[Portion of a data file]
┄┄┄┄┄┄┄┄┄┄┄┄┄┄┄┄┄┄┄┄

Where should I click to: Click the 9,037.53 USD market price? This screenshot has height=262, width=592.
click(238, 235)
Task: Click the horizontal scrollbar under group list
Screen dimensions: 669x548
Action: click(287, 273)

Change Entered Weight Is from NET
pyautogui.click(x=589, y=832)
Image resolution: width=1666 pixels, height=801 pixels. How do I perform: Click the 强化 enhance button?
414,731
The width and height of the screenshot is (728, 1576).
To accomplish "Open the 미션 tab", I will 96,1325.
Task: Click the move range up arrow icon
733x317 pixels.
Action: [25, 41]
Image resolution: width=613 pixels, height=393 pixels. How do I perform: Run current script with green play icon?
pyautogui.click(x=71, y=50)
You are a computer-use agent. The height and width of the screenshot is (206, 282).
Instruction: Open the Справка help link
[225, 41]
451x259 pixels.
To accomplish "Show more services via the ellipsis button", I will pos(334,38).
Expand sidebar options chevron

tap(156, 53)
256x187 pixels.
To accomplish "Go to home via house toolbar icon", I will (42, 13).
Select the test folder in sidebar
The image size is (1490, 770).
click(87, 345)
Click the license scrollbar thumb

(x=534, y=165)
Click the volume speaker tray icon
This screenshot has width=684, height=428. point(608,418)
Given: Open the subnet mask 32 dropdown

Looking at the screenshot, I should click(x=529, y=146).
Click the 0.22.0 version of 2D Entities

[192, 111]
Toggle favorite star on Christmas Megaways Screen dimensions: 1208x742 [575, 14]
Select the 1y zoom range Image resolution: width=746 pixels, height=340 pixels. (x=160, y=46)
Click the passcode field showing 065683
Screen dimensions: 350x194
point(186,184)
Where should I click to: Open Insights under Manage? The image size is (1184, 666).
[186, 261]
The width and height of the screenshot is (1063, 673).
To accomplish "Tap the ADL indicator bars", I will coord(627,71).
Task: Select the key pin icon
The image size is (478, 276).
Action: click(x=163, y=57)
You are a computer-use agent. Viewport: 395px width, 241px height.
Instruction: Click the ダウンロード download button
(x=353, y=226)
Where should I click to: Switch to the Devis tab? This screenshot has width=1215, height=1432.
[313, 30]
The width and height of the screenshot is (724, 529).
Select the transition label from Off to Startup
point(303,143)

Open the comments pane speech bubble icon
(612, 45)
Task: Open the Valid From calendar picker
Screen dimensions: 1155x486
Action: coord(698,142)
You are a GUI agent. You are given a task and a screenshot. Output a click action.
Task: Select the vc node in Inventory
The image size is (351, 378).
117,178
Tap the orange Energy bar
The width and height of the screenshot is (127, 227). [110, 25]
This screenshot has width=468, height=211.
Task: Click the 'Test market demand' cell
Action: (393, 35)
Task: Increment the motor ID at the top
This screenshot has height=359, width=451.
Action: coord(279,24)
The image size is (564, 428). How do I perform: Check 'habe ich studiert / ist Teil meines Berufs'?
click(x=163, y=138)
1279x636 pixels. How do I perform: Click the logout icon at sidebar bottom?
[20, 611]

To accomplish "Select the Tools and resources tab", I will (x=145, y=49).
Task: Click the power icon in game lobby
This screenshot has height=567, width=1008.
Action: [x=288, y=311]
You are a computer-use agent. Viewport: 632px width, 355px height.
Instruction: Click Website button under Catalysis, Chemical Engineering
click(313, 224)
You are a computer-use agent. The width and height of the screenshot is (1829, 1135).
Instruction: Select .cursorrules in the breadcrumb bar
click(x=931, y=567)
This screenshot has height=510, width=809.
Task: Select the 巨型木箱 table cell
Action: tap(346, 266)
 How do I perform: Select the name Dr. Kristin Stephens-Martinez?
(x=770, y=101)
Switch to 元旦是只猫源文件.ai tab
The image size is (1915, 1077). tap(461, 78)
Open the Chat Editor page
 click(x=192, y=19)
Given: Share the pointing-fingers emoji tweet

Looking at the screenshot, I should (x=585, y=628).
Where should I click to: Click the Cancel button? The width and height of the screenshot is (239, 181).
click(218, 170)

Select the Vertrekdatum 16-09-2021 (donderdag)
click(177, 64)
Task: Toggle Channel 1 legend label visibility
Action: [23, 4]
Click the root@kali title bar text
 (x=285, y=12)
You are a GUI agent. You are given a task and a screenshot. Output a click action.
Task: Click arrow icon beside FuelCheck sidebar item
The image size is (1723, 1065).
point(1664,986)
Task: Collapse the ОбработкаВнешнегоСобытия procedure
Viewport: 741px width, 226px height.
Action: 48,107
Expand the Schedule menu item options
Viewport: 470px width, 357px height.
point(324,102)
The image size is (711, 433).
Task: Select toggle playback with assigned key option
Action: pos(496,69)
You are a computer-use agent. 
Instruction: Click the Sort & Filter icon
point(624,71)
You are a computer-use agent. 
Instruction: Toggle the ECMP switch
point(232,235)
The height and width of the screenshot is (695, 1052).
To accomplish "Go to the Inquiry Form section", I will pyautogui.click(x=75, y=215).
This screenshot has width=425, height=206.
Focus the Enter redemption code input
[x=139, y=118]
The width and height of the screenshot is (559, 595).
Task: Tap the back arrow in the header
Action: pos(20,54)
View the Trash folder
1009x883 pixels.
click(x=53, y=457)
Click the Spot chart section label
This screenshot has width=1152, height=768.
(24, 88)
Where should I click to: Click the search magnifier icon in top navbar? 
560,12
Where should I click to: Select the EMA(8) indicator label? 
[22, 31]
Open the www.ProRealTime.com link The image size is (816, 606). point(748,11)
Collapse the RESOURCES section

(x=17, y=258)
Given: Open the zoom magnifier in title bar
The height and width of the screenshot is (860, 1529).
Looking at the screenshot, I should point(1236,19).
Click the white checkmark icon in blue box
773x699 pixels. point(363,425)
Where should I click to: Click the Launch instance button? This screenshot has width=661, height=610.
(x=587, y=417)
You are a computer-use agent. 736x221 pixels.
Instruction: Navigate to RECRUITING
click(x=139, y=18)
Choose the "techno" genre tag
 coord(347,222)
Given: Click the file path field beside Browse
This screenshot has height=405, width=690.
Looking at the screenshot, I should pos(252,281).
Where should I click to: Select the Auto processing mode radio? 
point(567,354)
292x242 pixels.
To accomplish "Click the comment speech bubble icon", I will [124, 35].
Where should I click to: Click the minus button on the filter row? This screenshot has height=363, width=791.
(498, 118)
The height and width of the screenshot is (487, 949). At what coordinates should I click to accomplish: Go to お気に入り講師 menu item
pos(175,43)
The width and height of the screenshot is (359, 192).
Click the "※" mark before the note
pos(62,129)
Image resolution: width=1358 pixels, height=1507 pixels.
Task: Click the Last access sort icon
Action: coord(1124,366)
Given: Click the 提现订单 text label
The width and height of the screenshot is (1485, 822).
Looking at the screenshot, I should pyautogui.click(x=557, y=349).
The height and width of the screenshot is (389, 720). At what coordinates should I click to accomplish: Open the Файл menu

┄┄┄┄┄┄┄┄┄┄┄┄┄┄┄┄┄┄┄┄

GIVEN EXERCISE: Reproduce these records line for line without changing anything, from the first line through the last.

EXERCISE RESPONSE:
Where should I click to: Click the 9,037.53 USD market price? This screenshot has height=262, width=592.
click(238, 235)
Task: Click the horizontal scrollbar under group list
Screen dimensions: 669x548
Action: click(287, 273)

Change Entered Weight Is from NET
pyautogui.click(x=589, y=832)
Image resolution: width=1666 pixels, height=801 pixels. How do I perform: Click the 强化 enhance button?
414,731
The width and height of the screenshot is (728, 1576).
To accomplish "Open the 미션 tab", I will 96,1325.
Task: Click the move range up arrow icon
733x317 pixels.
Action: [25, 41]
Image resolution: width=613 pixels, height=393 pixels. How do I perform: Run current script with green play icon?
pyautogui.click(x=71, y=50)
You are a computer-use agent. The height and width of the screenshot is (206, 282).
Instruction: Open the Справка help link
[225, 41]
451x259 pixels.
To accomplish "Show more services via the ellipsis button", I will pos(334,38).
Expand sidebar options chevron

tap(156, 53)
256x187 pixels.
To accomplish "Go to home via house toolbar icon", I will (42, 13).
Select the test folder in sidebar
The image size is (1490, 770).
click(87, 345)
Click the license scrollbar thumb

(x=534, y=165)
Click the volume speaker tray icon
This screenshot has width=684, height=428. point(608,418)
Given: Open the subnet mask 32 dropdown

Looking at the screenshot, I should click(x=529, y=146).
Click the 0.22.0 version of 2D Entities

[192, 111]
Toggle favorite star on Christmas Megaways Screen dimensions: 1208x742 [575, 14]
Select the 1y zoom range Image resolution: width=746 pixels, height=340 pixels. (x=160, y=46)
Click the passcode field showing 065683
Screen dimensions: 350x194
point(186,184)
Where should I click to: Open Insights under Manage? The image size is (1184, 666).
[186, 261]
The width and height of the screenshot is (1063, 673).
To accomplish "Tap the ADL indicator bars", I will coord(627,71).
Task: Select the key pin icon
The image size is (478, 276).
Action: click(x=163, y=57)
You are a computer-use agent. Viewport: 395px width, 241px height.
Instruction: Click the ダウンロード download button
(x=353, y=226)
Where should I click to: Switch to the Devis tab? This screenshot has width=1215, height=1432.
[313, 30]
The width and height of the screenshot is (724, 529).
Select the transition label from Off to Startup
point(303,143)

Open the comments pane speech bubble icon
(612, 45)
Task: Open the Valid From calendar picker
Screen dimensions: 1155x486
Action: coord(698,142)
You are a GUI agent. You are given a task and a screenshot. Output a click action.
Task: Select the vc node in Inventory
The image size is (351, 378).
117,178
Tap the orange Energy bar
The width and height of the screenshot is (127, 227). [110, 25]
This screenshot has width=468, height=211.
Task: Click the 'Test market demand' cell
Action: (393, 35)
Task: Increment the motor ID at the top
This screenshot has height=359, width=451.
Action: coord(279,24)
The image size is (564, 428). How do I perform: Check 'habe ich studiert / ist Teil meines Berufs'?
click(x=163, y=138)
1279x636 pixels. How do I perform: Click the logout icon at sidebar bottom?
[20, 611]

To accomplish "Select the Tools and resources tab", I will (x=145, y=49).
Task: Click the power icon in game lobby
This screenshot has height=567, width=1008.
Action: [x=288, y=311]
You are a computer-use agent. Viewport: 632px width, 355px height.
Instruction: Click Website button under Catalysis, Chemical Engineering
click(313, 224)
You are a computer-use agent. The width and height of the screenshot is (1829, 1135).
Instruction: Select .cursorrules in the breadcrumb bar
click(x=931, y=567)
This screenshot has height=510, width=809.
Task: Select the 巨型木箱 table cell
Action: tap(346, 266)
 How do I perform: Select the name Dr. Kristin Stephens-Martinez?
(x=770, y=101)
Switch to 元旦是只猫源文件.ai tab
The image size is (1915, 1077). tap(461, 78)
Open the Chat Editor page
 click(x=192, y=19)
Given: Share the pointing-fingers emoji tweet

Looking at the screenshot, I should (x=585, y=628).
Where should I click to: Click the Cancel button? The width and height of the screenshot is (239, 181).
click(218, 170)

Select the Vertrekdatum 16-09-2021 (donderdag)
click(177, 64)
Task: Toggle Channel 1 legend label visibility
Action: [23, 4]
Click the root@kali title bar text
 (x=285, y=12)
You are a GUI agent. You are given a task and a screenshot. Output a click action.
Task: Click arrow icon beside FuelCheck sidebar item
The image size is (1723, 1065).
point(1664,986)
Task: Collapse the ОбработкаВнешнегоСобытия procedure
Viewport: 741px width, 226px height.
Action: 48,107
Expand the Schedule menu item options
Viewport: 470px width, 357px height.
point(324,102)
The image size is (711, 433).
Task: Select toggle playback with assigned key option
Action: pos(496,69)
You are a computer-use agent. 
Instruction: Click the Sort & Filter icon
point(624,71)
You are a computer-use agent. 
Instruction: Toggle the ECMP switch
point(232,235)
The height and width of the screenshot is (695, 1052).
To accomplish "Go to the Inquiry Form section", I will pyautogui.click(x=75, y=215).
This screenshot has width=425, height=206.
Focus the Enter redemption code input
[x=139, y=118]
The width and height of the screenshot is (559, 595).
Task: Tap the back arrow in the header
Action: pos(20,54)
View the Trash folder
1009x883 pixels.
click(x=53, y=457)
Click the Spot chart section label
This screenshot has width=1152, height=768.
(24, 88)
Where should I click to: Click the search magnifier icon in top navbar? 
560,12
Where should I click to: Select the EMA(8) indicator label? 
[22, 31]
Open the www.ProRealTime.com link The image size is (816, 606). point(748,11)
Collapse the RESOURCES section

(x=17, y=258)
Given: Open the zoom magnifier in title bar
The height and width of the screenshot is (860, 1529).
Looking at the screenshot, I should point(1236,19).
Click the white checkmark icon in blue box
773x699 pixels. point(363,425)
Where should I click to: Click the Launch instance button? This screenshot has width=661, height=610.
(x=587, y=417)
You are a computer-use agent. 736x221 pixels.
Instruction: Navigate to RECRUITING
click(x=139, y=18)
Choose the "techno" genre tag
 coord(347,222)
Given: Click the file path field beside Browse
This screenshot has height=405, width=690.
Looking at the screenshot, I should pos(252,281).
Where should I click to: Select the Auto processing mode radio? 
point(567,354)
292x242 pixels.
To accomplish "Click the comment speech bubble icon", I will [124, 35].
Where should I click to: Click the minus button on the filter row? This screenshot has height=363, width=791.
(498, 118)
The height and width of the screenshot is (487, 949). At what coordinates should I click to accomplish: Go to お気に入り講師 menu item
pos(175,43)
The width and height of the screenshot is (359, 192).
Click the "※" mark before the note
pos(62,129)
Image resolution: width=1358 pixels, height=1507 pixels.
Task: Click the Last access sort icon
Action: coord(1124,366)
Given: Click the 提现订单 text label
The width and height of the screenshot is (1485, 822).
Looking at the screenshot, I should pyautogui.click(x=557, y=349).
The height and width of the screenshot is (389, 720). At what coordinates should I click to accomplish: Open the Файл menu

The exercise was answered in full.